We first told you about Burke in 2022, when he was jailed for his Orwellian thought crime. Burke was arrested for showing up at his school after being barred from his job for his infraction.

"I love my school, with its motto Res Non Verba, ‘Actions not words,’ but I am here today because I said I would not call a boy a girl," Burke said at the time. "Transgenderism is against my Christian belief. It is contrary to the scriptures, contrary to the ethos of the Church of Ireland and of my school."

In July of 2023, a poll showed that 44 percent of millennials believe that misgendering a person should be a crime, and Michigan was considering Bill 4744, which would make it a felony to do so. The First Amendment, which the Irish Burke does not enjoy, would make such a law unconstitutional.

Last year, Burke was jailed for a third time.

Burke has every right to resist bending the knee to this insanity. As I have argued elsewhere, the trans activist Left has to resort to such tyrannical, authoritarian tactics because they are denying reality.

And reality always, eventually, wins.

Burke's student is a boy. He will always be a boy, no matter how hard the U.K. government punishes people who acknowledge this reality.

In the meantime, the hypocrisy is glaring.

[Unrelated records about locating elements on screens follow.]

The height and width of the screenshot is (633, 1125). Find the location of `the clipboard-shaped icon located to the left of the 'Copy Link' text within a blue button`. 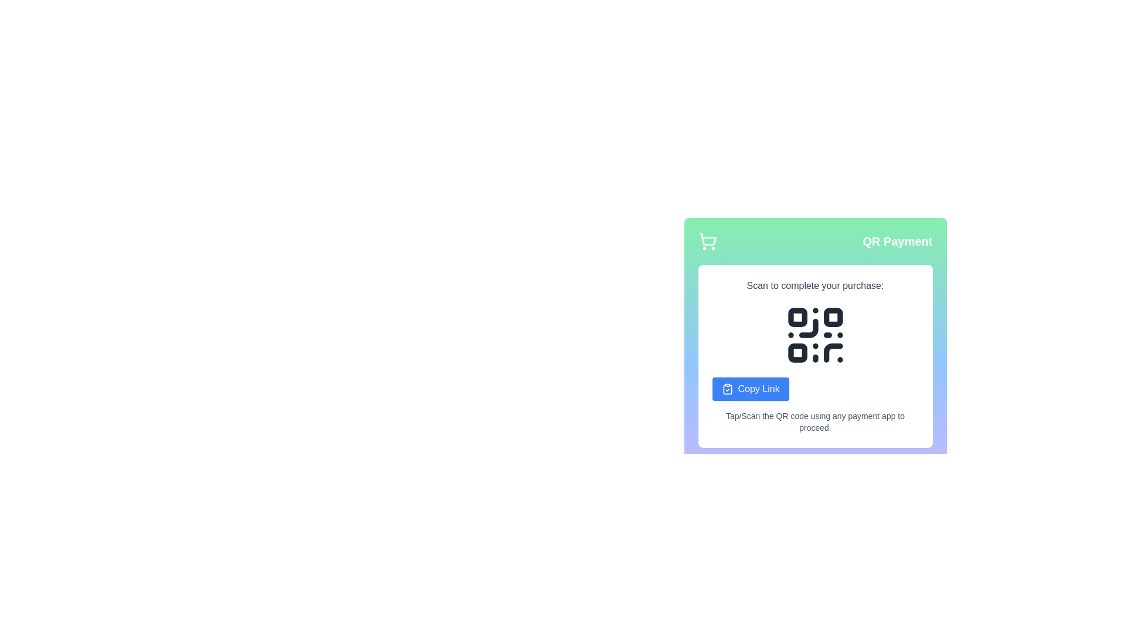

the clipboard-shaped icon located to the left of the 'Copy Link' text within a blue button is located at coordinates (726, 388).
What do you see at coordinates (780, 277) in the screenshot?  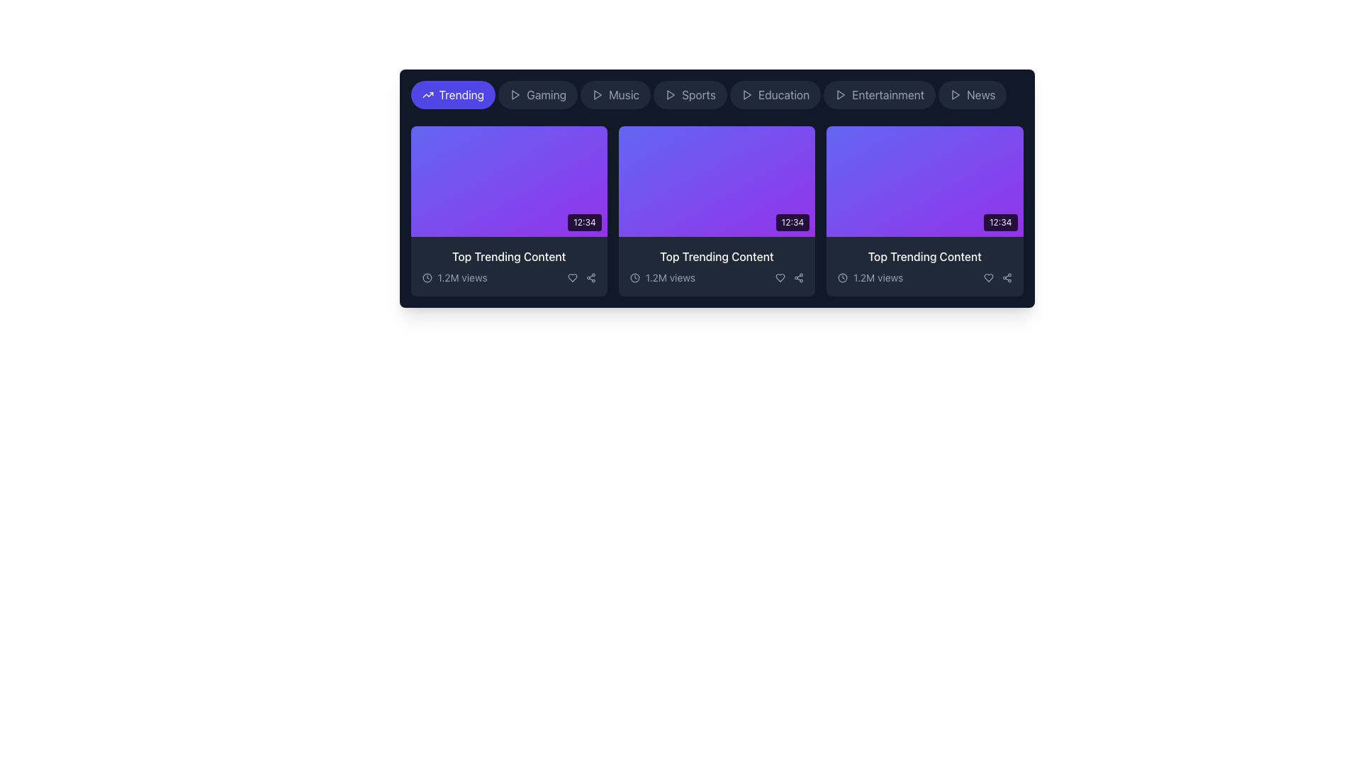 I see `the icon-shaped heart button located in the bottom-right section of the card layout` at bounding box center [780, 277].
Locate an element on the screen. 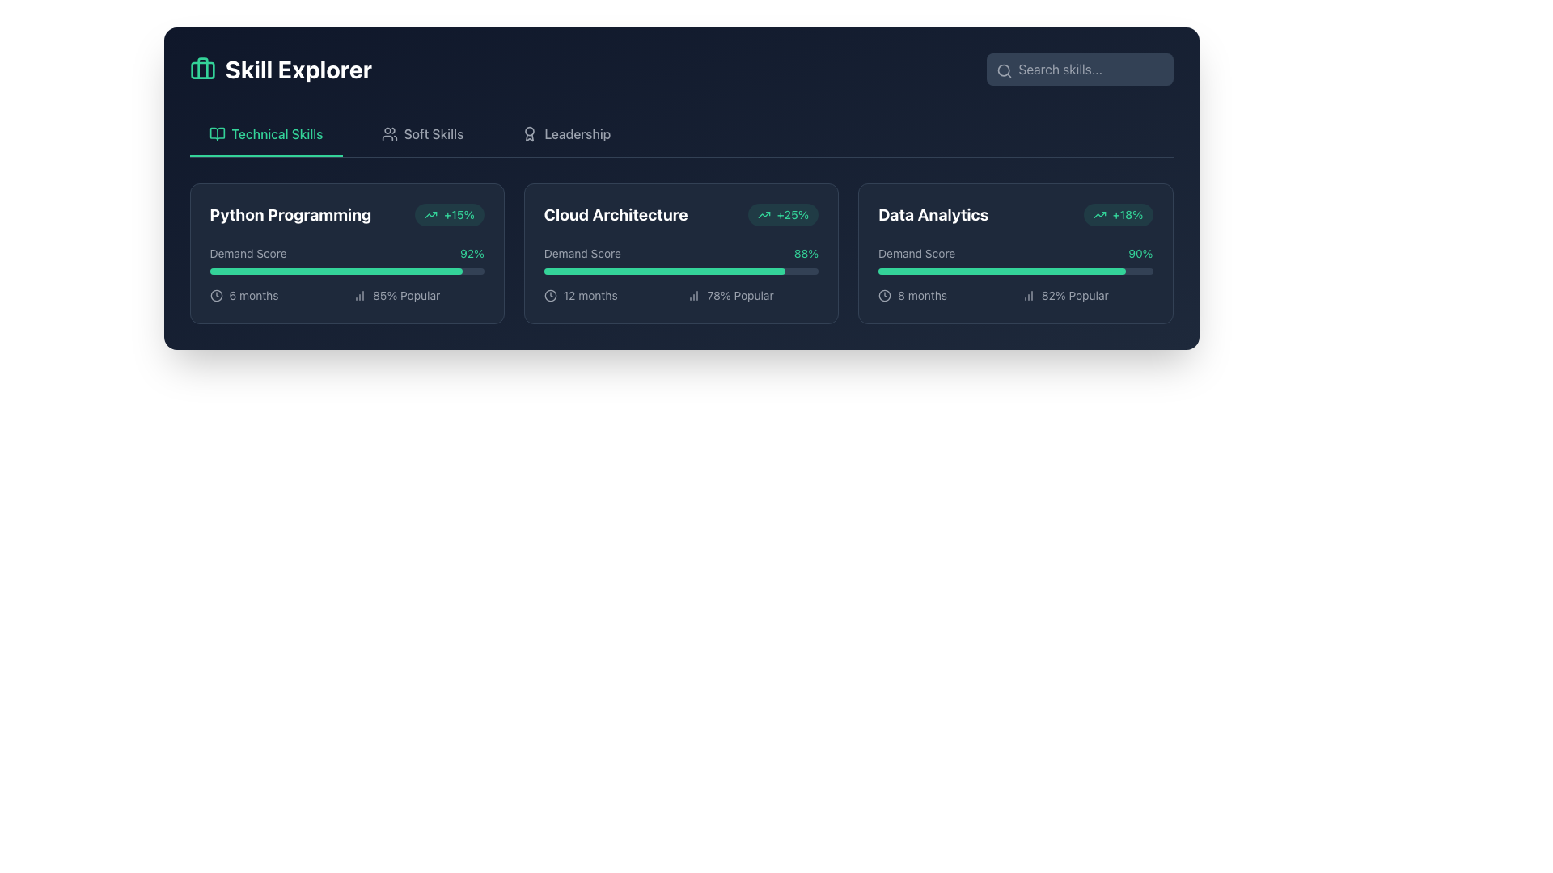 This screenshot has width=1553, height=873. the Informational badge indicating a positive change in the demand for 'Python Programming', located to the right of the title and above the Demand Score in the Skill Explorer interface is located at coordinates (450, 214).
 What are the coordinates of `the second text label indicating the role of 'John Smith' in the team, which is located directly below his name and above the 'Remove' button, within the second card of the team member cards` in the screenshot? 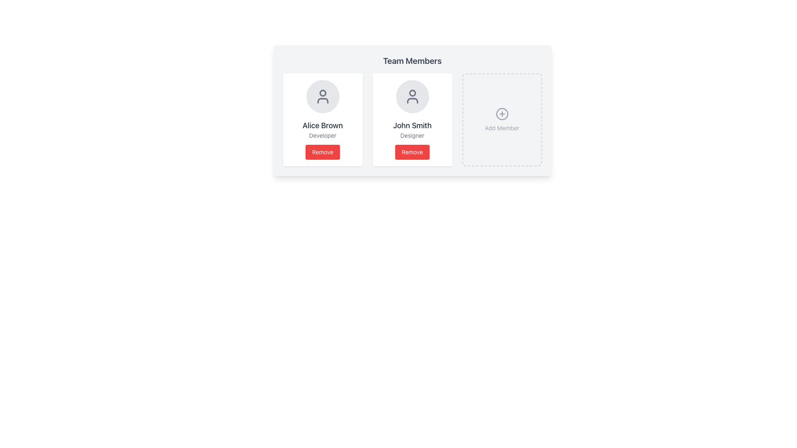 It's located at (412, 135).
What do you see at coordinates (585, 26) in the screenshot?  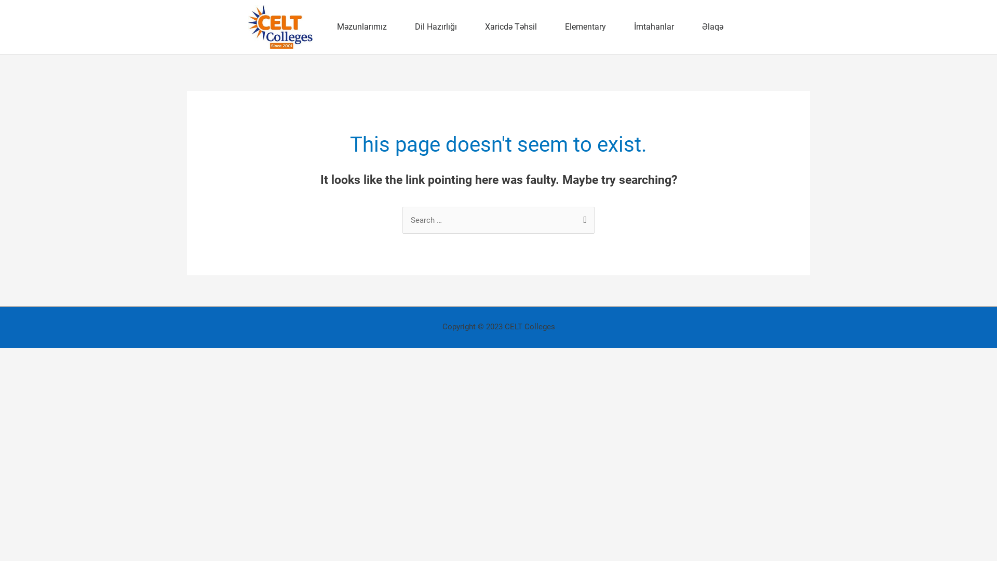 I see `'Elementary'` at bounding box center [585, 26].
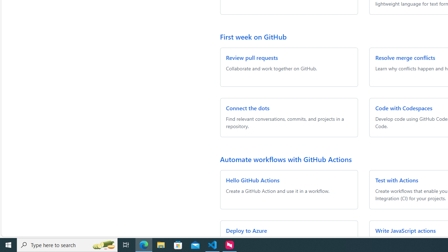  Describe the element at coordinates (286, 159) in the screenshot. I see `'Automate workflows with GitHub Actions'` at that location.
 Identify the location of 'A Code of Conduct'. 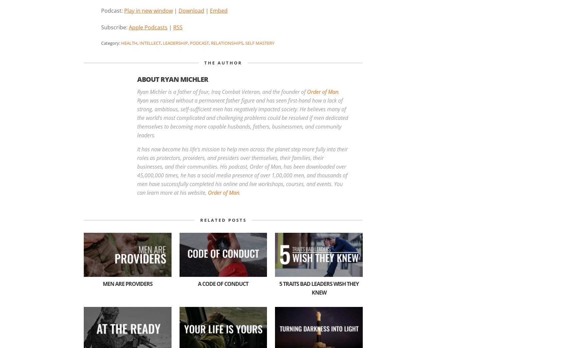
(198, 284).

The U.K. routinely lets Muslim and other Third World migrants off the hook for crimes — actual crimes like rape, assault, and murder — citing "cultural differences" and a failure to understand Western laws.

Guys like Burke get locked up, indefinitely, because they hold to their correct belief that a boy is born a boy and the state finds that intolerable.

Burke should be with his family today. That he isn't is an injustice that will one day be corrected.

In the meantime, say a prayer for him and all who are missing loved ones today.

God bless you all, and from my family to yours, have a very Merry Christmas.